The changes will affect senior, middle management and non-managerial roles at the headquarters with around 190 management positions, 400 non-managerial roles to go.

Most staff will learn their fate Monday and will receive a severance package that includes up to 12 months’ pay and extended medical benefits.

The restructuring does not affect frontline employees such as pilots and cabin crew but the airline flagged these workers will be asked to  “deliver greater efficiencies and productivity improvements, in line with the rest of the organisation”.

“We greatly appreciate and respect our people’s dedication, hard work and achievements, ‘’ recently installed chief executive Ruper Hogg said in a statement. “However, we have had to make tough but necessary decisions for the future of our business and our customers.

“Changes in people’s travel habits and what they expect from us, evolving competition and a challenging business outlook have created the need for significant change.”

Hogg, the airline’s former chief operating officer,  was named Cathay’s new chief executive as part of sweeping management changes announced in April.

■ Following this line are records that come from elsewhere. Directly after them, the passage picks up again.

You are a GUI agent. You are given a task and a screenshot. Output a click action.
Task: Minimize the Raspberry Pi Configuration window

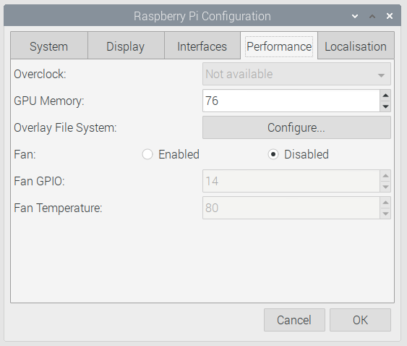coord(355,17)
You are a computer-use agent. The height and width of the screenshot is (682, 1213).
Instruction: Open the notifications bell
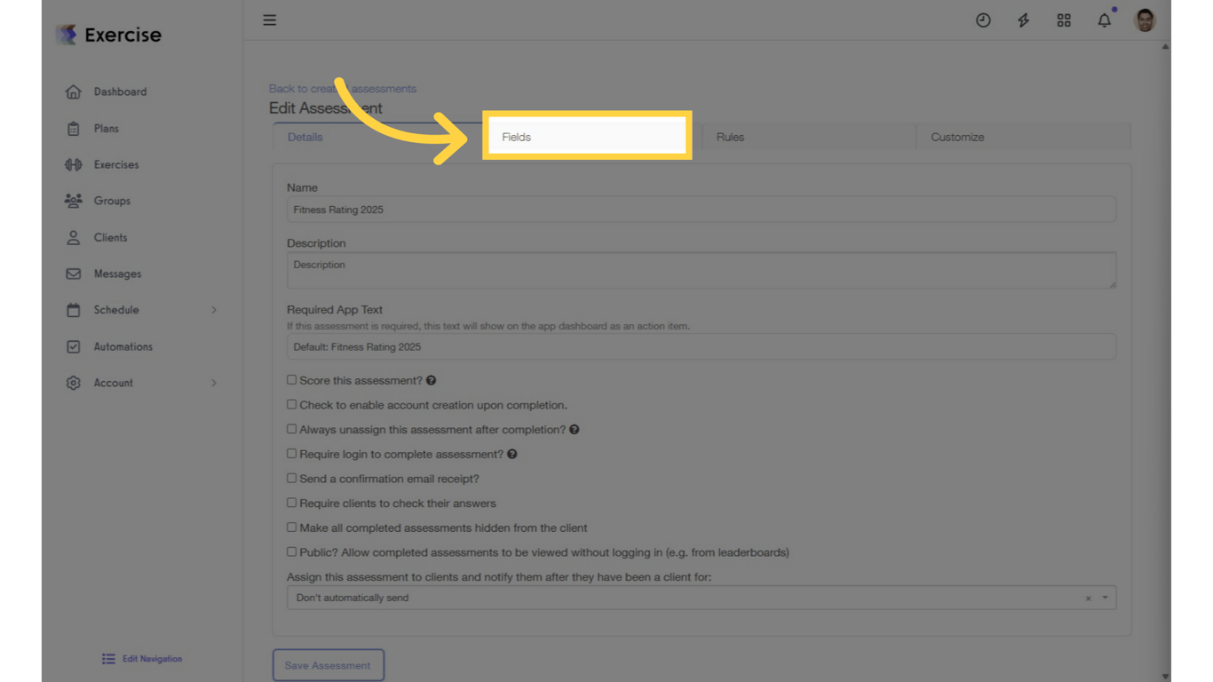[1104, 20]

He took on the role as Cathay is reeling from increased competition from low-cost and Chinese carriers as well as a bad call on fuel hedging.

Cathay Pacific’s profit nosedived last year by almost 110 per cent to a net loss of $HK575m ($US74m) amid warnings from the Hong Kong group that it expected the environment this year to remain challenging.

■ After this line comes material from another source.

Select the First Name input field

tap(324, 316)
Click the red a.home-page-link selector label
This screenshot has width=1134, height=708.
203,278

It blamed the worse than expected result on “intense and increased” competition combined with economic factors such as the strength of the Hong Kong Dollar and reduced economic growth in mainland China.

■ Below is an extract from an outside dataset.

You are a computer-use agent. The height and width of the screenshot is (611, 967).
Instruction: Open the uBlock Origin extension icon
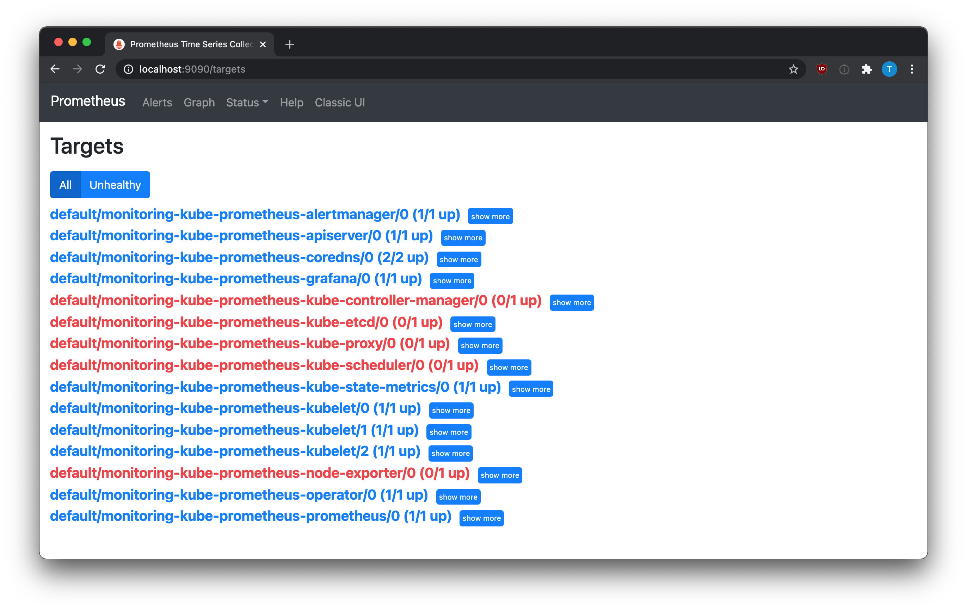point(821,69)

Hogg said the airline needed a new structure that would make it faster and more responsive to customer needs and this was the first step in the airline’s transformation.

“We want to invest in and improve the experience that we offer people in Hong Kong and around the world, to find new ways to give our customers what they really want and need,”  he said.

The airline group will also restructure its cargo operations by removing the role of cargo director and making the unit direct report to a director of commercial and cargo.